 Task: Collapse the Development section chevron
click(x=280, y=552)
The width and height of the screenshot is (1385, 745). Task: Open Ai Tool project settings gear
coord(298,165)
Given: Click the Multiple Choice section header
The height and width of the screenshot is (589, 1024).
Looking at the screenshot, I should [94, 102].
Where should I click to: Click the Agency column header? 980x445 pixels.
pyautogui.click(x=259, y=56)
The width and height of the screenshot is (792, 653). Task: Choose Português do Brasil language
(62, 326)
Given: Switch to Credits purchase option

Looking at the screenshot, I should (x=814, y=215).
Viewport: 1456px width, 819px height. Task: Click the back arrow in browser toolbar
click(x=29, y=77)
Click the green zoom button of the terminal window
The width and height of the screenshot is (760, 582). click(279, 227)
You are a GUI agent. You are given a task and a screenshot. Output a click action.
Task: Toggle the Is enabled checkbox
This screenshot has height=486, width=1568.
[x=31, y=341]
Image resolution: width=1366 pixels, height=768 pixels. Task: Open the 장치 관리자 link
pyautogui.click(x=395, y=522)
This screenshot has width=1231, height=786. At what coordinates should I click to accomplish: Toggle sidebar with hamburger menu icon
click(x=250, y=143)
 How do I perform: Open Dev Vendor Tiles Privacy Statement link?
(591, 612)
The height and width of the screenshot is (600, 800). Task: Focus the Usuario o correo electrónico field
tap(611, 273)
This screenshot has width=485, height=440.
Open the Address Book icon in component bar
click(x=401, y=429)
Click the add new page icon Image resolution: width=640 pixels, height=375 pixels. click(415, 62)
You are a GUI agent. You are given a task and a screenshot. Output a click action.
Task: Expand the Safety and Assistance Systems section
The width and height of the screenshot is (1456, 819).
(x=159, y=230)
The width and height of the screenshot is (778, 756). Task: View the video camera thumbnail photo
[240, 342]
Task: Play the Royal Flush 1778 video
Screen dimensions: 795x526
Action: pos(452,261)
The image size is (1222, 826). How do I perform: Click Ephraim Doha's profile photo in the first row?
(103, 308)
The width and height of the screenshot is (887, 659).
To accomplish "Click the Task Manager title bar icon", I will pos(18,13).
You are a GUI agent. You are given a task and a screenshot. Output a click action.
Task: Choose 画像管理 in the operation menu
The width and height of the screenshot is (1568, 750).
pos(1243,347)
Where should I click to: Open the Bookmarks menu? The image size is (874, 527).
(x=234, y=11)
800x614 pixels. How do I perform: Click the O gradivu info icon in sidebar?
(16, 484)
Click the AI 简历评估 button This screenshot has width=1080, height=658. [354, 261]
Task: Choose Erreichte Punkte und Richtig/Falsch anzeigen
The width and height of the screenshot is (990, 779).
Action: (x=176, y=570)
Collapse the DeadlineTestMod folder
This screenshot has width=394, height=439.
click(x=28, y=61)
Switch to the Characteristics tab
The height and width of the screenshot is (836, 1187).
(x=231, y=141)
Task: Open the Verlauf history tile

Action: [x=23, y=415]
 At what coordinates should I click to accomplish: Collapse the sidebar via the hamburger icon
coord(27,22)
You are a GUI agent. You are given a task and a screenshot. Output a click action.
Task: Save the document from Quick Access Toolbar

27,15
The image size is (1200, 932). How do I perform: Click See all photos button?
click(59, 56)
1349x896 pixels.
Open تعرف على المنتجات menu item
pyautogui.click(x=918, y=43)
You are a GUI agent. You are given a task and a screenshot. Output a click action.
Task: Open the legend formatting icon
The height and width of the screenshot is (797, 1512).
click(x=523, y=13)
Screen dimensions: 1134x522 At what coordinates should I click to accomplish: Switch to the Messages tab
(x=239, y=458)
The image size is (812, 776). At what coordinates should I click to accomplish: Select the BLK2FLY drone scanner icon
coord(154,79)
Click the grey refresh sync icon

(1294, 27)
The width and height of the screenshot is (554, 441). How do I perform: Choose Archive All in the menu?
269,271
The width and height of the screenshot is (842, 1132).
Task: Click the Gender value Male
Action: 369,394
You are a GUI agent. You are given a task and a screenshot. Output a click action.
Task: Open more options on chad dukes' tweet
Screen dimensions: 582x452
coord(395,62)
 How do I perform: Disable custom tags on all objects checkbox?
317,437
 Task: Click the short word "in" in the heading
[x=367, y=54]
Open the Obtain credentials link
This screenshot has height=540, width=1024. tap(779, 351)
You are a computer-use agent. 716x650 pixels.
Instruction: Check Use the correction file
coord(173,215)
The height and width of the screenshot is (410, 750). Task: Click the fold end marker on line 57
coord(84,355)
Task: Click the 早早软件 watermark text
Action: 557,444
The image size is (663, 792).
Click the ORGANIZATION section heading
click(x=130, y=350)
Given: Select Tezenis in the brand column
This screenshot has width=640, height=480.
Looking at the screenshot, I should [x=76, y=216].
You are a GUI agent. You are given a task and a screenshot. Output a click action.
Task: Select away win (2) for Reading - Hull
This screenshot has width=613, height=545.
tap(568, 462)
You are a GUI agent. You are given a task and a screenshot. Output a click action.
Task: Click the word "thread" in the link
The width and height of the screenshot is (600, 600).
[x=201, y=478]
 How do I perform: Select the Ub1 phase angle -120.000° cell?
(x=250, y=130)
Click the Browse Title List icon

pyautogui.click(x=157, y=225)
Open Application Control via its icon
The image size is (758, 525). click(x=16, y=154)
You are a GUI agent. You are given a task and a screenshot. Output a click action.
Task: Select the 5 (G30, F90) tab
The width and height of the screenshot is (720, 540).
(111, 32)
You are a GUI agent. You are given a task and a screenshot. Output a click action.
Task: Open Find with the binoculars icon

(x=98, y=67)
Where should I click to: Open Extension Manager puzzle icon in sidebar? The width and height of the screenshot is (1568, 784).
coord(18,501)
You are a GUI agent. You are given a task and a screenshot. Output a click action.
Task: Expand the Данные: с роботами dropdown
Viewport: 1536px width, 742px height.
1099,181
____
| Problem to work on |
Copy all of the rows above word for word, without changing anything.

| Correct result |
 Task: Collapse the Development section chevron
click(x=280, y=552)
The width and height of the screenshot is (1385, 745). Task: Open Ai Tool project settings gear
coord(298,165)
Given: Click the Multiple Choice section header
The height and width of the screenshot is (589, 1024).
Looking at the screenshot, I should [94, 102].
Where should I click to: Click the Agency column header? 980x445 pixels.
pyautogui.click(x=259, y=56)
The width and height of the screenshot is (792, 653). Task: Choose Português do Brasil language
(62, 326)
Given: Switch to Credits purchase option

Looking at the screenshot, I should (x=814, y=215).
Viewport: 1456px width, 819px height. Task: Click the back arrow in browser toolbar
click(x=29, y=77)
Click the green zoom button of the terminal window
The width and height of the screenshot is (760, 582). click(279, 227)
You are a GUI agent. You are given a task and a screenshot. Output a click action.
Task: Toggle the Is enabled checkbox
This screenshot has height=486, width=1568.
[x=31, y=341]
Image resolution: width=1366 pixels, height=768 pixels. Task: Open the 장치 관리자 link
pyautogui.click(x=395, y=522)
This screenshot has width=1231, height=786. At what coordinates should I click to accomplish: Toggle sidebar with hamburger menu icon
click(x=250, y=143)
 How do I perform: Open Dev Vendor Tiles Privacy Statement link?
(591, 612)
The height and width of the screenshot is (600, 800). Task: Focus the Usuario o correo electrónico field
tap(611, 273)
This screenshot has width=485, height=440.
Open the Address Book icon in component bar
click(x=401, y=429)
Click the add new page icon Image resolution: width=640 pixels, height=375 pixels. click(415, 62)
You are a GUI agent. You are given a task and a screenshot. Output a click action.
Task: Expand the Safety and Assistance Systems section
The width and height of the screenshot is (1456, 819).
(x=159, y=230)
The width and height of the screenshot is (778, 756). Task: View the video camera thumbnail photo
[240, 342]
Task: Play the Royal Flush 1778 video
Screen dimensions: 795x526
Action: pos(452,261)
The image size is (1222, 826). How do I perform: Click Ephraim Doha's profile photo in the first row?
(103, 308)
The width and height of the screenshot is (887, 659).
To accomplish "Click the Task Manager title bar icon", I will pos(18,13).
You are a GUI agent. You are given a task and a screenshot. Output a click action.
Task: Choose 画像管理 in the operation menu
The width and height of the screenshot is (1568, 750).
pos(1243,347)
Where should I click to: Open the Bookmarks menu? The image size is (874, 527).
(x=234, y=11)
800x614 pixels. How do I perform: Click the O gradivu info icon in sidebar?
(16, 484)
Click the AI 简历评估 button This screenshot has width=1080, height=658. [354, 261]
Task: Choose Erreichte Punkte und Richtig/Falsch anzeigen
The width and height of the screenshot is (990, 779).
Action: (x=176, y=570)
Collapse the DeadlineTestMod folder
This screenshot has width=394, height=439.
click(x=28, y=61)
Switch to the Characteristics tab
The height and width of the screenshot is (836, 1187).
(x=231, y=141)
Task: Open the Verlauf history tile

Action: [x=23, y=415]
 At what coordinates should I click to accomplish: Collapse the sidebar via the hamburger icon
coord(27,22)
You are a GUI agent. You are given a task and a screenshot. Output a click action.
Task: Save the document from Quick Access Toolbar

27,15
The image size is (1200, 932). How do I perform: Click See all photos button?
click(59, 56)
1349x896 pixels.
Open تعرف على المنتجات menu item
pyautogui.click(x=918, y=43)
You are a GUI agent. You are given a task and a screenshot. Output a click action.
Task: Open the legend formatting icon
The height and width of the screenshot is (797, 1512).
click(x=523, y=13)
Screen dimensions: 1134x522 At what coordinates should I click to accomplish: Switch to the Messages tab
(x=239, y=458)
The image size is (812, 776). At what coordinates should I click to accomplish: Select the BLK2FLY drone scanner icon
coord(154,79)
Click the grey refresh sync icon

(1294, 27)
The width and height of the screenshot is (554, 441). How do I perform: Choose Archive All in the menu?
269,271
The width and height of the screenshot is (842, 1132).
Task: Click the Gender value Male
Action: 369,394
You are a GUI agent. You are given a task and a screenshot. Output a click action.
Task: Open more options on chad dukes' tweet
Screen dimensions: 582x452
coord(395,62)
 How do I perform: Disable custom tags on all objects checkbox?
317,437
 Task: Click the short word "in" in the heading
[x=367, y=54]
Open the Obtain credentials link
This screenshot has height=540, width=1024. tap(779, 351)
You are a computer-use agent. 716x650 pixels.
Instruction: Check Use the correction file
coord(173,215)
The height and width of the screenshot is (410, 750). Task: Click the fold end marker on line 57
coord(84,355)
Task: Click the 早早软件 watermark text
Action: 557,444
The image size is (663, 792).
Click the ORGANIZATION section heading
click(x=130, y=350)
Given: Select Tezenis in the brand column
This screenshot has width=640, height=480.
Looking at the screenshot, I should [x=76, y=216].
You are a GUI agent. You are given a task and a screenshot. Output a click action.
Task: Select away win (2) for Reading - Hull
This screenshot has width=613, height=545.
tap(568, 462)
You are a GUI agent. You are given a task and a screenshot. Output a click action.
Task: Click the word "thread" in the link
The width and height of the screenshot is (600, 600).
[x=201, y=478]
 How do I perform: Select the Ub1 phase angle -120.000° cell?
(x=250, y=130)
Click the Browse Title List icon

pyautogui.click(x=157, y=225)
Open Application Control via its icon
The image size is (758, 525). click(x=16, y=154)
You are a GUI agent. You are given a task and a screenshot. Output a click action.
Task: Select the 5 (G30, F90) tab
The width and height of the screenshot is (720, 540).
(111, 32)
You are a GUI agent. You are given a task and a screenshot. Output a click action.
Task: Open Find with the binoculars icon

(x=98, y=67)
Where should I click to: Open Extension Manager puzzle icon in sidebar? The width and height of the screenshot is (1568, 784).
coord(18,501)
You are a GUI agent. You are given a task and a screenshot. Output a click action.
Task: Expand the Данные: с роботами dropdown
Viewport: 1536px width, 742px height.
1099,181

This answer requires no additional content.